Wir brauchen eine nachhaltige Globalisierung, das wissen inzwischen alle. Die Globalisierung hat erhebliche Vorteile, ohne globale Anstrengungen können wir zum Beispiel auch Corona nicht bewältigen. Und zurück zur Autarkie – das funktioniert nicht. Wir als deutsche Textil- und Bekleidungsindustrie sind beim Thema nachhaltiger Lieferketten schon ziemlich weit. Aber klar ist auch: Für unsere textilen Lieferketten wird Asien ein wichtiger Kontinent bleiben.

Dann gibt es also kaum Veränderungen durch Corona?
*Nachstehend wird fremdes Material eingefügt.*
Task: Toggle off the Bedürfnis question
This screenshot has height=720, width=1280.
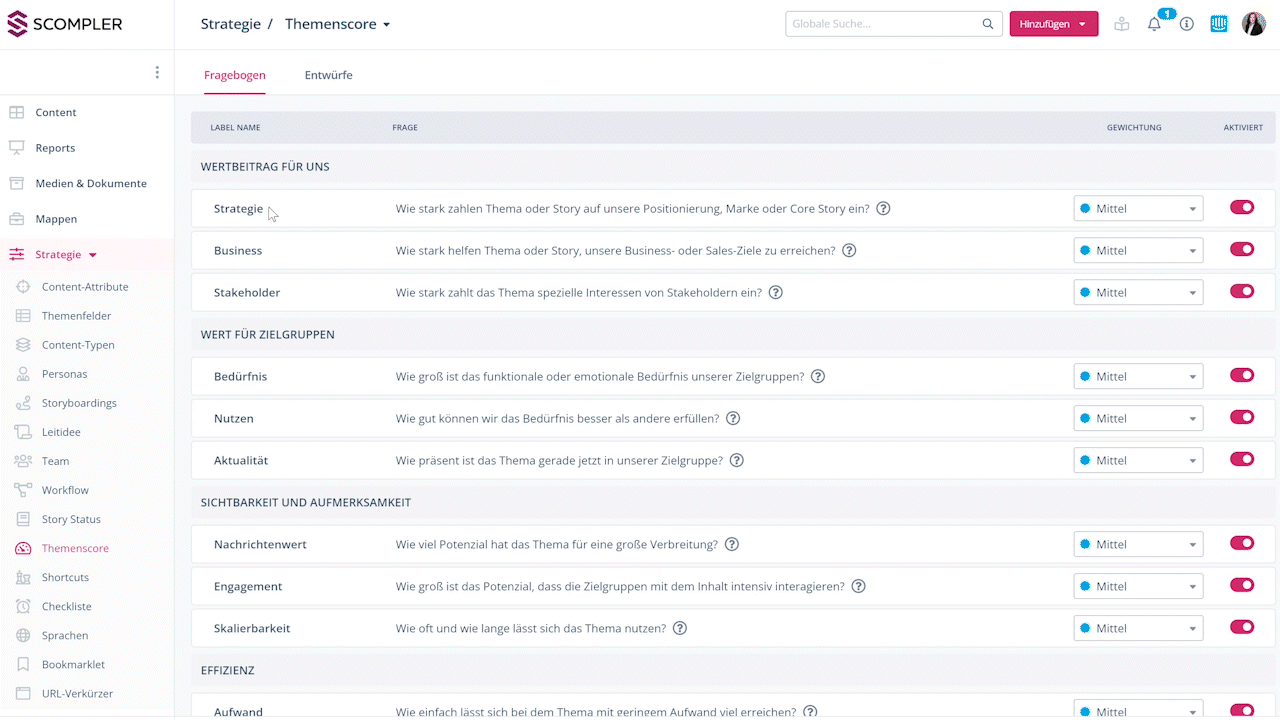Action: pos(1242,376)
Doch. Die Möglichkeiten der Digitalisierung sind vielen stärker bewusst geworden. Hier werden sich die Entwicklungen durch Corona beschleunigen. Nicht nur was die Kommunikation angeht, sondern auch bei betrieblichen Abläufen und im Bereich E-Commerce.

Werden wir künftig wieder dauerhaft Masken in Deutschland produzieren?
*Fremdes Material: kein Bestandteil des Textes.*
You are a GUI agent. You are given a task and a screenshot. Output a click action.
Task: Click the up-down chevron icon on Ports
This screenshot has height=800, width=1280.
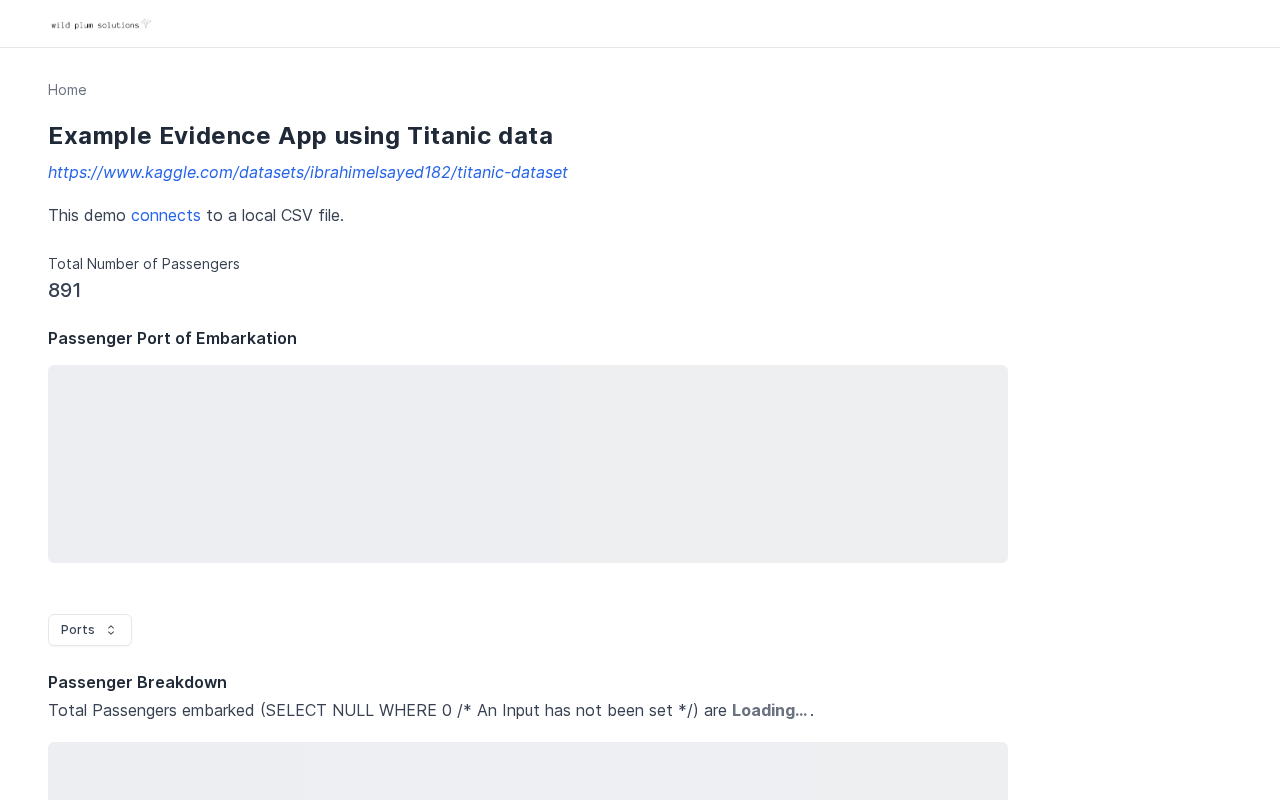click(x=111, y=630)
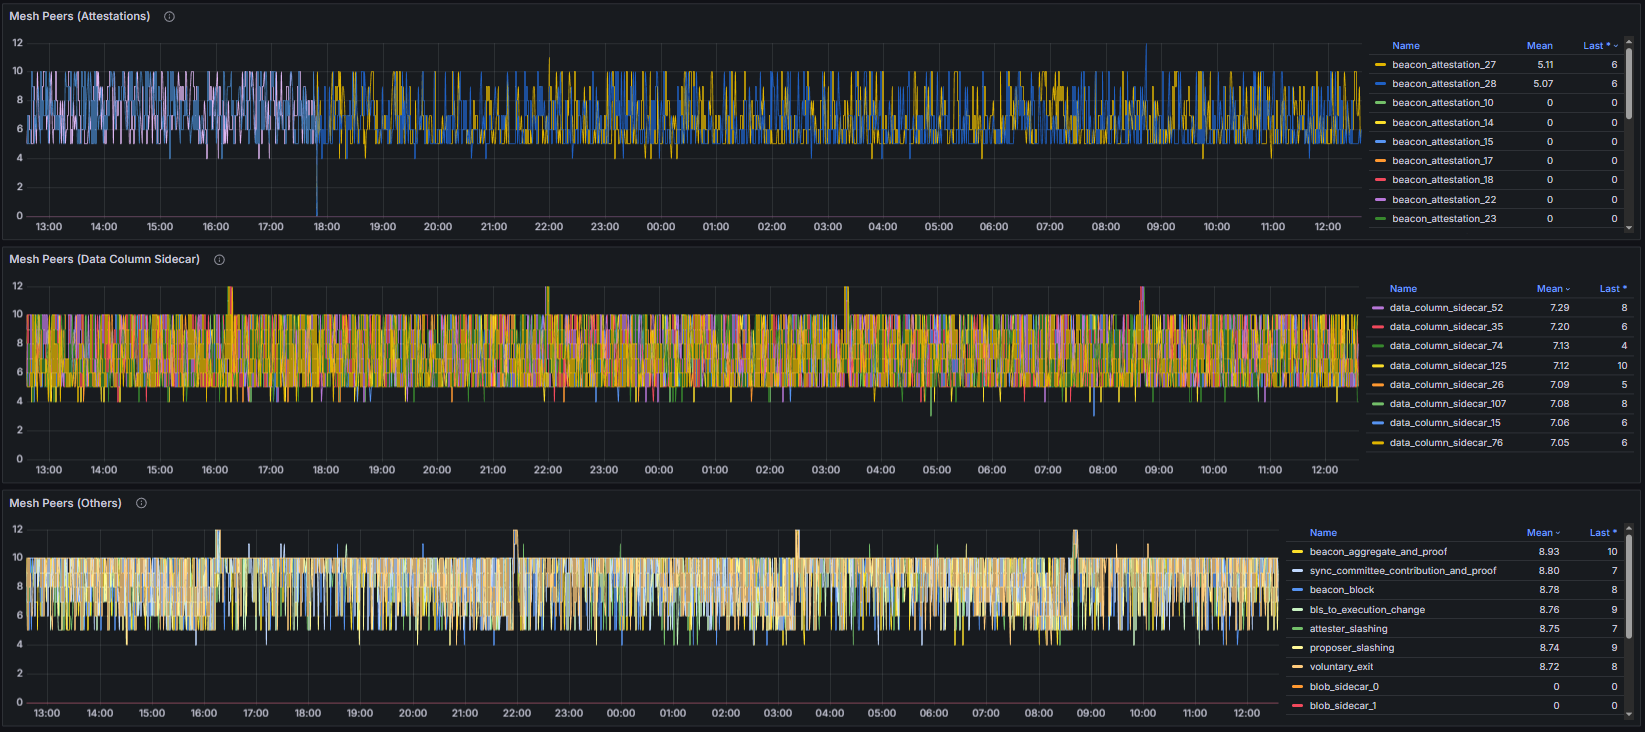Click the scroll-down arrow in Attestations legend

pyautogui.click(x=1629, y=228)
Über 40 Prozent unserer Unternehmen sind inzwischen in die Lücke gesprungen und helfen, wo es nur geht, mit der Produktion von medizinischen Masken oder einfachen Alltagsmasken. Wenn wir allerdings hier in Europa wieder Lieferketten und Produktion aufbauen, brauchen wir auch Abnahmemöglichkeiten über die Coronakrise hinaus. Viele unserer Mittelständler haben hier trotz enormer wirtschaftlicher Schwierigkeiten investiert, obwohl sie wissen, dass sie mit Masken ihr Kerngeschäft nicht retten können. Bereits in wenigen Monaten werden wir einen Preisverfall auf dem Maskenmarkt erleben und was machen unsere Firmen dann?

Wann hat Ihre Branche das Schlimmste überstanden?
Wenn es Bund und Ländern endlich bewusst wird, das Abwarten und Stillstand keine Lösung sind. Deshalb finde ich es falsch, dass uns die Bundesregierung und die Ministerpräsidenten am Donnerstag kein klares Einstiegsszenario mit ins Wochenende gegeben haben. Wir brauchen endlich wieder eine positive Grundstimmung, dass es mit strengen Abstands- und Hygieneregeln gelingen wird, das Wirtschaftsleben wieder hochzufahren. Dann schaffen wir es mit unternehmerischem Mut, gemeinsam die Krise zu überwinden.
Ingeborg Neumann ist Textilunternehmerin und im Ehrenamt Präsidentin des Branchenverbandes Textil und Mode, zu dem 1400 Unternehmen mit 135.000 Beschäftigten gehören.